↓

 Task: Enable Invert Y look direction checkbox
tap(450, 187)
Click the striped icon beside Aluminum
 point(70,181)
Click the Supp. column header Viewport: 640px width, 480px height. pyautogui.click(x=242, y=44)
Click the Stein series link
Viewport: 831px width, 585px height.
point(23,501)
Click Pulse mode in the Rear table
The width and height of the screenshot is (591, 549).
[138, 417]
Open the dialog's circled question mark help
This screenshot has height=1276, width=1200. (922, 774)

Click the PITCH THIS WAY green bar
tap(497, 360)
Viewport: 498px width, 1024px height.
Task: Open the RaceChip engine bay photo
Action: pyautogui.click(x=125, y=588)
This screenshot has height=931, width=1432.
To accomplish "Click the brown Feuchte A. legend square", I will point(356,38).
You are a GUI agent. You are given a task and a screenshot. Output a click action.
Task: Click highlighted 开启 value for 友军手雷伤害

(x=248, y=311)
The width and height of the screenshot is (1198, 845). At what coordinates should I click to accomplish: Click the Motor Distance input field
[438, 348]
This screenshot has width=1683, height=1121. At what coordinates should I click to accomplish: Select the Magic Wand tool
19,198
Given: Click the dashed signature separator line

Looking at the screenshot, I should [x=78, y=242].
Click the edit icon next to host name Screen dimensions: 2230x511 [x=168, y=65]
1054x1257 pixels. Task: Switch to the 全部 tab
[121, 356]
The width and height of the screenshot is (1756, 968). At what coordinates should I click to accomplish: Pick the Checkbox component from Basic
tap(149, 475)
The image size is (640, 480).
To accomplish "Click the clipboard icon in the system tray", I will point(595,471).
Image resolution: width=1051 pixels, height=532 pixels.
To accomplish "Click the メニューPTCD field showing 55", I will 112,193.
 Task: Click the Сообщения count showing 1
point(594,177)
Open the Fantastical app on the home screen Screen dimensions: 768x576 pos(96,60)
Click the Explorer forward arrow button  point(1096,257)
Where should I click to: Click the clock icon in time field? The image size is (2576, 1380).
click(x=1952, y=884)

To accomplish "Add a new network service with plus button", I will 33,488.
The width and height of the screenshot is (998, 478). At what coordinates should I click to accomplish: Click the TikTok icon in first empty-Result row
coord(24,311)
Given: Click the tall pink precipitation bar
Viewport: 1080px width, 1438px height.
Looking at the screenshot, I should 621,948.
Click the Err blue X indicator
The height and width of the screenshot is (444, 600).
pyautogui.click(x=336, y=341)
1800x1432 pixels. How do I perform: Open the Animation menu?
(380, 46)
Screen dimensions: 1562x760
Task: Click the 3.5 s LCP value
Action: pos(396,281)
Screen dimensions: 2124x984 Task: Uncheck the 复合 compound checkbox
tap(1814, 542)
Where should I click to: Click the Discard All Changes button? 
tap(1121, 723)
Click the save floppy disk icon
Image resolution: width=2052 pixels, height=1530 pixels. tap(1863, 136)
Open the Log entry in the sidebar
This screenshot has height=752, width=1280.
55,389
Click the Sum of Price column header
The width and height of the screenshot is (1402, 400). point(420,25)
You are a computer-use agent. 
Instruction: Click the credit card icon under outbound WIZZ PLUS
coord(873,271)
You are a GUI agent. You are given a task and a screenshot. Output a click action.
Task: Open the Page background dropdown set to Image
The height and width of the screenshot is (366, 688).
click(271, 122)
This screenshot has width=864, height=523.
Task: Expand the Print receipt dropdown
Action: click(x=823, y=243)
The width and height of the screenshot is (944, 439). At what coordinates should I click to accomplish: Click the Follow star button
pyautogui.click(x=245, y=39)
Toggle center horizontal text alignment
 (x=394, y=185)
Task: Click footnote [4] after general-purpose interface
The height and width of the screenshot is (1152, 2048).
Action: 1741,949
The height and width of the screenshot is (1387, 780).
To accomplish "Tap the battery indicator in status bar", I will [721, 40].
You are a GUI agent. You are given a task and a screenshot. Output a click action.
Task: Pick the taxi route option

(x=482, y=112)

↑

TASK DESCRIPTION
Every entry above needs to be quoted exactly.

EXERCISE ANSWER
 Task: Enable Invert Y look direction checkbox
tap(450, 187)
Click the striped icon beside Aluminum
 point(70,181)
Click the Supp. column header Viewport: 640px width, 480px height. pyautogui.click(x=242, y=44)
Click the Stein series link
Viewport: 831px width, 585px height.
point(23,501)
Click Pulse mode in the Rear table
The width and height of the screenshot is (591, 549).
[138, 417]
Open the dialog's circled question mark help
This screenshot has height=1276, width=1200. (922, 774)

Click the PITCH THIS WAY green bar
tap(497, 360)
Viewport: 498px width, 1024px height.
Task: Open the RaceChip engine bay photo
Action: pyautogui.click(x=125, y=588)
This screenshot has height=931, width=1432.
To accomplish "Click the brown Feuchte A. legend square", I will point(356,38).
You are a GUI agent. You are given a task and a screenshot. Output a click action.
Task: Click highlighted 开启 value for 友军手雷伤害

(x=248, y=311)
The width and height of the screenshot is (1198, 845). At what coordinates should I click to accomplish: Click the Motor Distance input field
[438, 348]
This screenshot has width=1683, height=1121. At what coordinates should I click to accomplish: Select the Magic Wand tool
19,198
Given: Click the dashed signature separator line

Looking at the screenshot, I should [x=78, y=242].
Click the edit icon next to host name Screen dimensions: 2230x511 [x=168, y=65]
1054x1257 pixels. Task: Switch to the 全部 tab
[121, 356]
The width and height of the screenshot is (1756, 968). At what coordinates should I click to accomplish: Pick the Checkbox component from Basic
tap(149, 475)
The image size is (640, 480).
To accomplish "Click the clipboard icon in the system tray", I will point(595,471).
Image resolution: width=1051 pixels, height=532 pixels.
To accomplish "Click the メニューPTCD field showing 55", I will 112,193.
 Task: Click the Сообщения count showing 1
point(594,177)
Open the Fantastical app on the home screen Screen dimensions: 768x576 pos(96,60)
Click the Explorer forward arrow button  point(1096,257)
Where should I click to: Click the clock icon in time field? The image size is (2576, 1380).
click(x=1952, y=884)

To accomplish "Add a new network service with plus button", I will 33,488.
The width and height of the screenshot is (998, 478). At what coordinates should I click to accomplish: Click the TikTok icon in first empty-Result row
coord(24,311)
Given: Click the tall pink precipitation bar
Viewport: 1080px width, 1438px height.
Looking at the screenshot, I should 621,948.
Click the Err blue X indicator
The height and width of the screenshot is (444, 600).
pyautogui.click(x=336, y=341)
1800x1432 pixels. How do I perform: Open the Animation menu?
(380, 46)
Screen dimensions: 1562x760
Task: Click the 3.5 s LCP value
Action: pos(396,281)
Screen dimensions: 2124x984 Task: Uncheck the 复合 compound checkbox
tap(1814, 542)
Where should I click to: Click the Discard All Changes button? 
tap(1121, 723)
Click the save floppy disk icon
Image resolution: width=2052 pixels, height=1530 pixels. tap(1863, 136)
Open the Log entry in the sidebar
This screenshot has height=752, width=1280.
55,389
Click the Sum of Price column header
The width and height of the screenshot is (1402, 400). point(420,25)
You are a computer-use agent. 
Instruction: Click the credit card icon under outbound WIZZ PLUS
coord(873,271)
You are a GUI agent. You are given a task and a screenshot. Output a click action.
Task: Open the Page background dropdown set to Image
The height and width of the screenshot is (366, 688).
click(271, 122)
This screenshot has width=864, height=523.
Task: Expand the Print receipt dropdown
Action: click(x=823, y=243)
The width and height of the screenshot is (944, 439). At what coordinates should I click to accomplish: Click the Follow star button
pyautogui.click(x=245, y=39)
Toggle center horizontal text alignment
 (x=394, y=185)
Task: Click footnote [4] after general-purpose interface
The height and width of the screenshot is (1152, 2048).
Action: 1741,949
The height and width of the screenshot is (1387, 780).
To accomplish "Tap the battery indicator in status bar", I will [721, 40].
You are a GUI agent. You are given a task and a screenshot. Output a click action.
Task: Pick the taxi route option

(x=482, y=112)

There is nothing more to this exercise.